# TEXTE DE LA PAGE:

►

Parmi les participants figuraient notamment la Bourse régionale des valeurs mobilières, les bourses de Nairobi, Casablanca, Tunis, Rwanda, Mozambique, Cap-Vert et Ghana, l'Africa Exchanges Linkage Project, les gestionnaires de fonds panafricains et régionaux.
Tous ont souligné un même diagnostic : le continent souffre d'un paradoxe structurel. Il regorge d'épargne institutionnelle, notamment dans les fonds de pension, mais celle-ci reste insuffisamment canalisée vers l'économie productive.
Comme l'a rappelé Félix Edoh Kossi Amenounve, directeur général de la BRVM : ‘'Nous devons repenser les mécanismes de capitalisation des fonds de pension africains, initialement conçus pour financer les États''.
Libérer les flux vers le capital-investissement et le financement des PME
L'un des volets majeurs de cette refonte porte sur le renforcement de l'écosystème du capital-risque et du capital-investissement africain.
Les PME représentent 90% des entreprises et 60% des emplois sur le continent, mais restent largement exclues des financements à long terme.
La BAD souhaite renforcer la taille des fonds existants, créer des véhicules d'investissement panafricains, faciliter les levées de capitaux institutionnels, promouvoir des mécanismes de garantie pour attirer davantage d'investisseurs privés, encourager le financement des champions industriels émergents.
L'objectif est d'accompagner la montée en gamme industrielle africaine via des financements adaptés et prévisibles.

◄

Entrées enregistrées:
►

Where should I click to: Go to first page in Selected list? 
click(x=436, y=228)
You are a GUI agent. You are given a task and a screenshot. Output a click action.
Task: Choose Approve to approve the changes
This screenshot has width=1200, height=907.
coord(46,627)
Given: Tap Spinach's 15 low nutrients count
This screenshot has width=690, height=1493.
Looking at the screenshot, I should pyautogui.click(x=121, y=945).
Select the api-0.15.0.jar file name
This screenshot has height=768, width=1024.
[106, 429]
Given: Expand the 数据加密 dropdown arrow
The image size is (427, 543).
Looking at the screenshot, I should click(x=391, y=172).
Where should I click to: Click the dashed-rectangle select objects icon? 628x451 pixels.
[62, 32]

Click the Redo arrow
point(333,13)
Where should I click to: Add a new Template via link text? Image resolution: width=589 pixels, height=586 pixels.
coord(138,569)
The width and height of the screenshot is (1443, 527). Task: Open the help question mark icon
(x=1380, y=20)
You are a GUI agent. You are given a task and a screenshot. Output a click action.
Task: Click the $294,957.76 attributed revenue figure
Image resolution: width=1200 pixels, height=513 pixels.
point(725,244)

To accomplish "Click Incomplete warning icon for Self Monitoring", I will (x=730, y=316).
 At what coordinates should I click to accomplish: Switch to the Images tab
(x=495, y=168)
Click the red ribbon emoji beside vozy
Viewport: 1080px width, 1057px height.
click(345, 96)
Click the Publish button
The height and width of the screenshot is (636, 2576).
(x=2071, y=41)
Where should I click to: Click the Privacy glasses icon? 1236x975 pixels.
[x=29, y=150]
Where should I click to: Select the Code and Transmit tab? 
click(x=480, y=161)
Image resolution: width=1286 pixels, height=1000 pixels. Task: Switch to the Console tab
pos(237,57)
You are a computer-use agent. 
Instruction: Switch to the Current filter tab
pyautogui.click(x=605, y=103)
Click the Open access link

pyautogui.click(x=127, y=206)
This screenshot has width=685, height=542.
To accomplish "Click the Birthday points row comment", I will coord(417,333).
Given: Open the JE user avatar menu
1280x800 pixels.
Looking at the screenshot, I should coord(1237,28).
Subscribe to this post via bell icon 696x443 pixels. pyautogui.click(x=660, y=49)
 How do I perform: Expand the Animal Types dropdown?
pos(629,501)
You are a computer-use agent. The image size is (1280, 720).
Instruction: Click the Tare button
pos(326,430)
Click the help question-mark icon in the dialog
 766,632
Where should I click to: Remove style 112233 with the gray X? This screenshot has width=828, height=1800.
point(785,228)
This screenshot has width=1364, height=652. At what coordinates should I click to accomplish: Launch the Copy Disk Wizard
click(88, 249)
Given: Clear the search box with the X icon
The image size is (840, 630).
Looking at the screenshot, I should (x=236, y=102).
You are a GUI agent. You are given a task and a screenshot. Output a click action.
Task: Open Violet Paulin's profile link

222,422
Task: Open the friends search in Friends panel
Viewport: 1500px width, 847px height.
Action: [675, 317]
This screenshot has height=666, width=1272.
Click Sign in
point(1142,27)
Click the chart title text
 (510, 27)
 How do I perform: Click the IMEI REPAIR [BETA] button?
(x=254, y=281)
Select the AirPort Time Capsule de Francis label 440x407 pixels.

◄

# CONSIGNE A:
Recopiez à l'identique, dans le texte de la page, tout ce qui va de « La BAD souhaite » jusqu'à « champions industriels émergents. ».
# CONSIGNE B:
D'après le texte de la page, les affirmations suivantes sont-elles exactes ? Répondez par oui ou non, en citant mot pour mot les termes décisifs du texte.
(i) Les PME représentent 60 % des entreprises du continent.
(ii) L'épargne institutionnelle du continent reste insuffisamment dirigée vers l'économie productive.
(iii) Félix Edoh Kossi Amenounve est directeur général de la BAD.

# CORRIGÉ A:
La BAD souhaite renforcer la taille des fonds existants, créer des véhicules d'investissement panafricains, faciliter les levées de capitaux institutionnels, promouvoir des mécanismes de garantie pour attirer davantage d'investisseurs privés, encourager le financement des champions industriels émergents.

# CORRIGÉ B:
(i) Non : « Les PME représentent 90% des entreprises et 60% des emplois sur le continent ».
(ii) Oui : « Il regorge d'épargne institutionnelle, notamment dans les fonds de pension, mais celle-ci reste insuffisamment canalisée vers l'économie productive ».
(iii) Non : « directeur général de la BRVM ».